In the aftermath of the fatal crash involving an self-driving Uber vehicle and pedestrian 49-year-old Elaine Herzberg in Arizona last week, the company has come under extra scrutiny about its self-driving technology and how it’s deployed. Now, a New York Times investigation details just how far behind Uber’s cars were even leading up to the Arizona crash.
Additionally, the newspaper reports that Dara Khosrowshahi—the man brought in to clean up Uber after alpha-bro CEO Travis Kalanick was ousted—considered shutting down the self-driving car project, previously seen as the key to Uber’s future as it grapples with the costs of rides and whether its drivers are contractors or full employees.
The paper reports one hundred pages of documents and people familiar with the company’s operations have revealed an incredibly unsettling fact: While Waymo, Google’s autonomous vehicle project, was able to drive almost 5,600 miles last year without driver intervention, Uber’s self-driving cars weren’t able to meet its target goal of 13 miles per intervention as of March. That’s a pretty huge discrepancy.
From the story:
Waymo and Cruise, a self-driving car company owned by GM, reported their “intervention” numbers to California regulators. Uber’s goals in Arizona were mentioned in internal documents — Arizona does not have reporting requirements — and it has not been testing self-driving cars in California long enough to be required to report them.

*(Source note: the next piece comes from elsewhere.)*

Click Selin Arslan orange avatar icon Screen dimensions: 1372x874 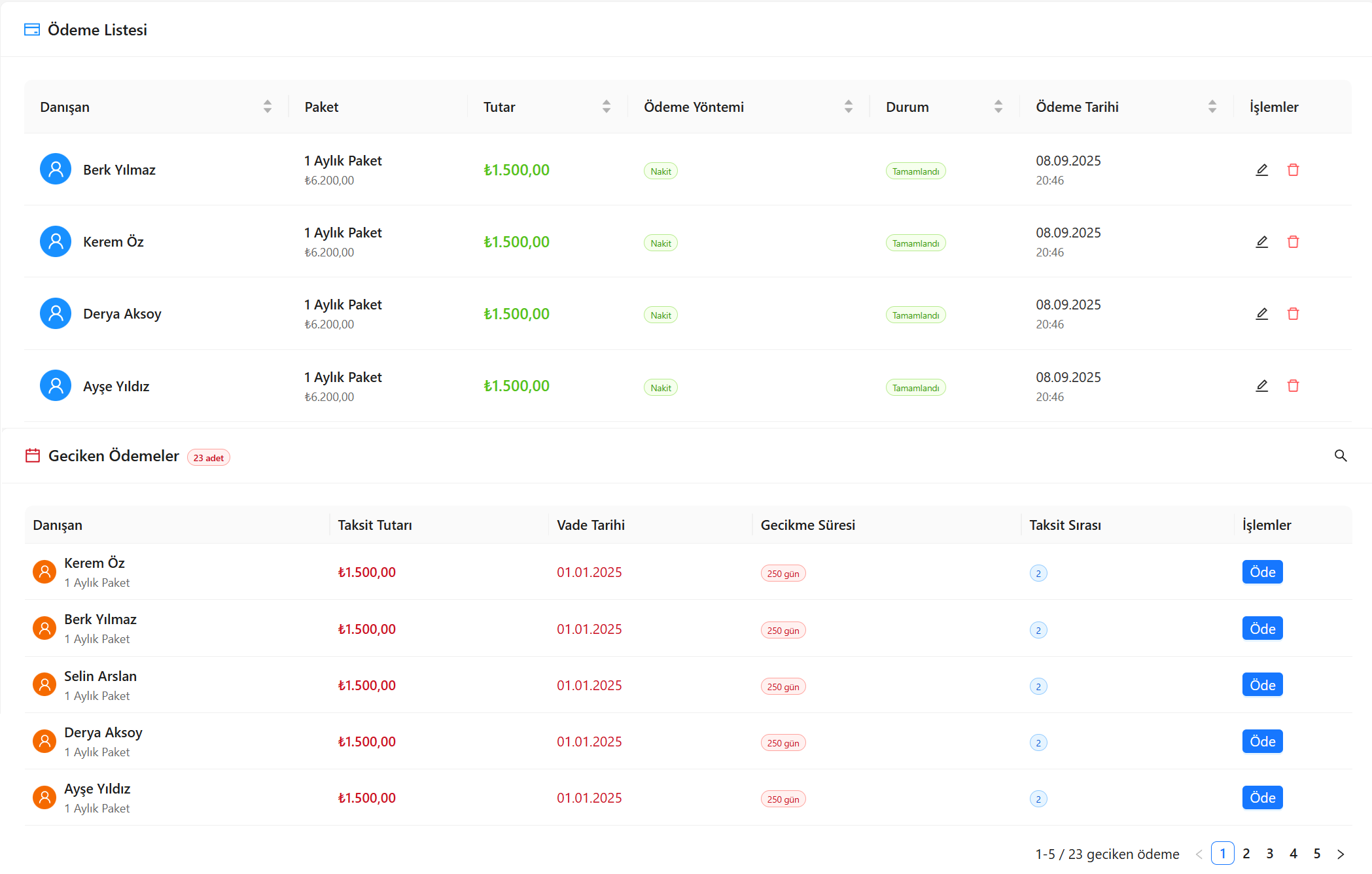pyautogui.click(x=44, y=685)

[...] But Uber’s autonomous cars are not operating nearly as well as those of its competitors. Cruise reported to California regulators that it went more than 1,200 miles per intervention. After its strong California results, Waymo is now testing cars in Chandler, Ariz., a Phoenix suburb, with no safety drivers.
The report says Uber’s autonomous vehicles struggled to navigate unfamiliar and tricky situations such as construction sites and driving next to big rigs—two pretty common occurrences for the average driver. It’s almost surprising that Uber’s solo-driver autonomous vehicles didn’t make headlines sooner.
So why were the cars on the roads in the first place? Uber was feeling the pressure, the story said. The company has been trying to save face after Khosrowshahi replaced Kalanick as chief executive in a change of arms that made headlines for all the wrong reasons, and Khosrowshahi initially didn’t see the value in a long-term autonomous vehicle project. In April, he had planned a visit to the Uber’s Phoenix testing site, where the plan was to give him a ride through difficult, unpredictable road conditions with no driver intervention.
Needless to say, that won’t be happening any time soon. Uber has shut down its autonomous car testing in Pittsburgh, Arizona, San Francisco, and Toronto for the foreseeable future.
As Jalopnik’s Ryan Felton also uncovered earlier this week, the Times reports Uber eventually stopped the practice of having two humans mind the car during testing, as is generally industry standard. The Phoenix test involved two separate groups of test drivers. One group put cars through “stress” situations that would have resulted in a crash without any driver intervention.
The second focused on picking up customers in their vehicles and were encouraged to take control to prevent the little things—a sharp turn or hard braking. When the two groups merged to begin offering an entirely driverless system, Uber swapped from the two-driver system (where one person could take over in case of failure and the other kept track of data) to a single driver. Even employees voiced concern over the safety risks it would entail, like these:
Not all drivers followed Uber’s training. One was fired after falling asleep at the wheel and being spotted by a colleague. Another was spotted air drumming as the autonomous car passed through an intersection, according to the two people familiar with Uber’s operations.
Across the board, it seems like Uber has dropped the ball in the autonomous vehicle field. It’s stumbled where their competitors took confident strides, and the price it may pay could be massive Now, the project that was supposed to clear its name has only made another mess to clean up.